Otros, en cambio, apresuran el paso, con la mirada anclada en el encuadre, en la imagen que se toma y se abandona, como si el retrato solo sirviera para testimoniar que se estuvo en un lugar del que ya se había dicho todo antes de llegar.
Todo vale. Pero hay lugares que solo se revelan ante quienes se detienen, bajan la voz y no preguntan, sino que escuchan. Uno de ellos es Teguise, un pueblo que no se entrega al descuido ni a la prisa, porque en él su pasado convive con el presente con esa calma que solo nace donde el tiempo ha sido asumido, pero no vencido. Por eso, aquí cada paso es un gesto de reconocimiento; y cada calle, un hilo más en el tapiz ininterrumpido de la memoria.

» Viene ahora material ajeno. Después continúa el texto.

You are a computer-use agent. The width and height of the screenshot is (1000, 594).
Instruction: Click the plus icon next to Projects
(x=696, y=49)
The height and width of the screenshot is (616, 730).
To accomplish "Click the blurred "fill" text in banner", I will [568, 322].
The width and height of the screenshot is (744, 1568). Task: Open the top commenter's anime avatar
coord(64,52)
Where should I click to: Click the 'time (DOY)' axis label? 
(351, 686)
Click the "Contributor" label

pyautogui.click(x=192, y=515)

Aquí, donde la piedra aún conserva la voz del tiempo, se alza la Iglesia de Nuestra Señora de Guadalupe, espejo fiel de la isla misma. Fue fundada en los albores del siglo XV, cuando Maciot de Bethencourt aún recorría estas tierras tal vez guiado por la voluntad de su tío Jean y, no en vano, fue una de las primeras en alzarse en todo el archipiélago canario. La modesta estructura, primitiva y pura, se construyó con humildad: con bancos de piedra adosados al muro, sin ventanas, dejando que la luz —una sola, sobria y vertical— entrara únicamente por la puerta. Y aun en su desnudez, ofrecía cobijo, marcaba el pulso del pueblo y encarnaba su fe naciente.

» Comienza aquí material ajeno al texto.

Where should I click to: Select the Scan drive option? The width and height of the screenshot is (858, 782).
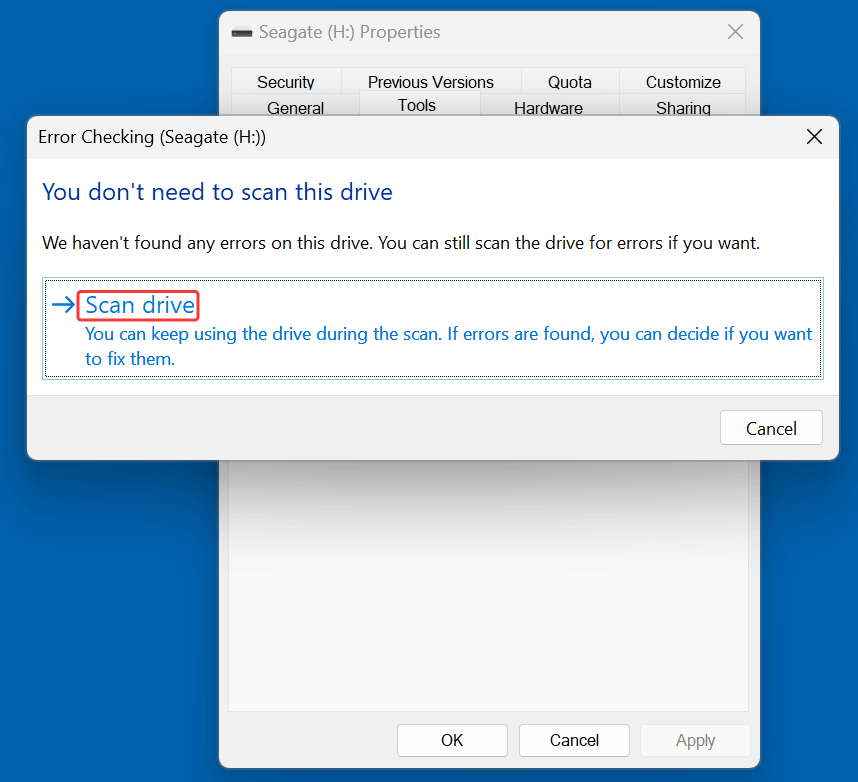[138, 305]
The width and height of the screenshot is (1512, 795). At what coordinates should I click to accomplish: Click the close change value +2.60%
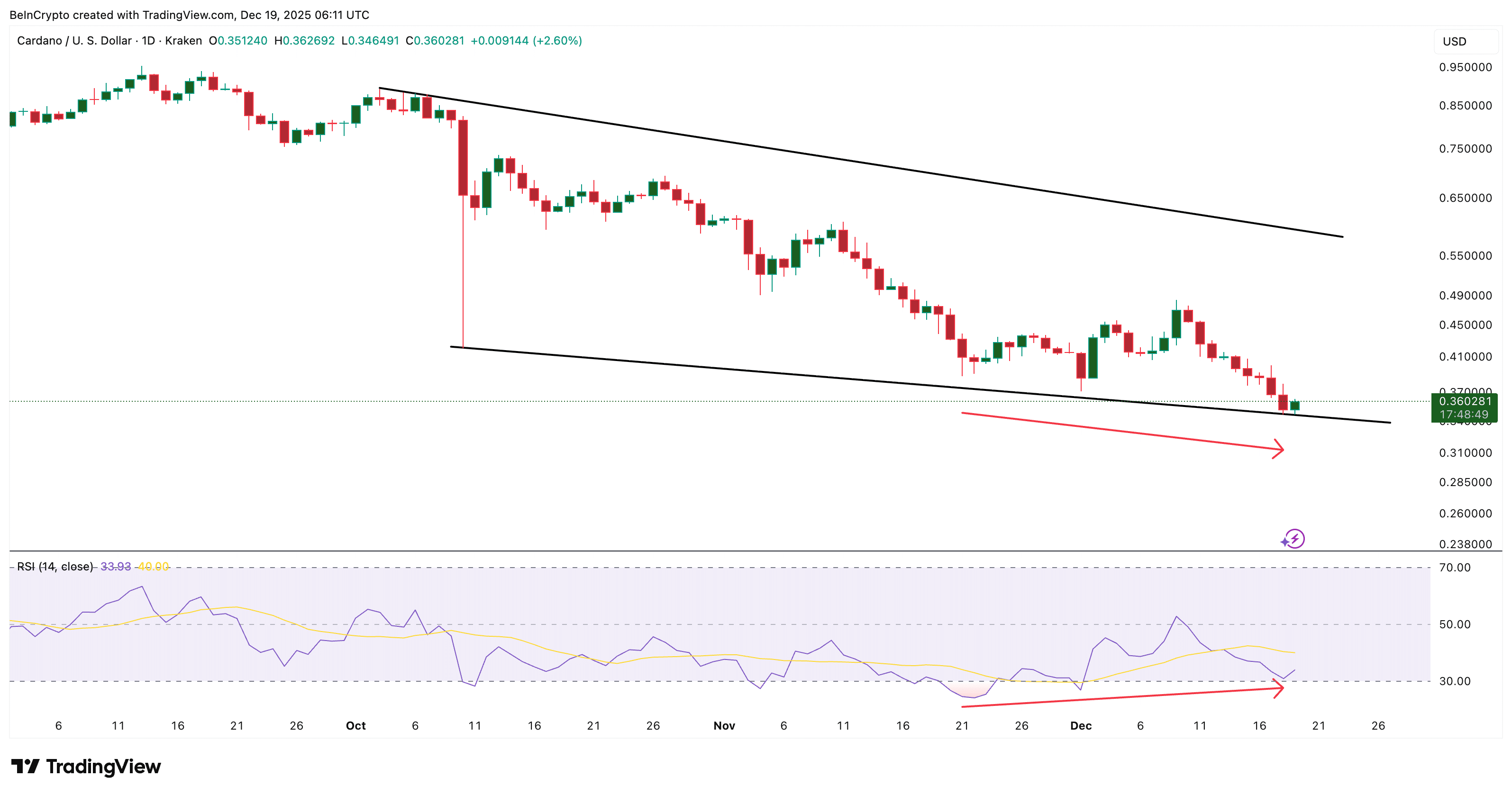click(556, 40)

Pero la barbarie no tardó en llegar. Los corsarios berberiscos —con nombres tan oscuros como Calafat, Dogali, Morato o Solimán— dejaron sobre ella su estela de hierro y fuego. Saquearon, incendiaron, arrasaron y hasta se llevaron consigo la imagen original de la Virgen —aquella que años más tarde apareció mutilada en Argel—, y con ella, se adueñaron también de una porción del alma del pueblo. No obstante, Teguise no se rindió. Tras cada ataque, tras cada ceniza, surgieron siempre nuevos muros, nuevos retablos, nuevas promesas. Así, piedra sobre piedra, limosna tras limosna, fue creciendo nuevamente el templo, delicado y tenaz como un verol abriéndose paso entre las lenguas apagadas del volcán.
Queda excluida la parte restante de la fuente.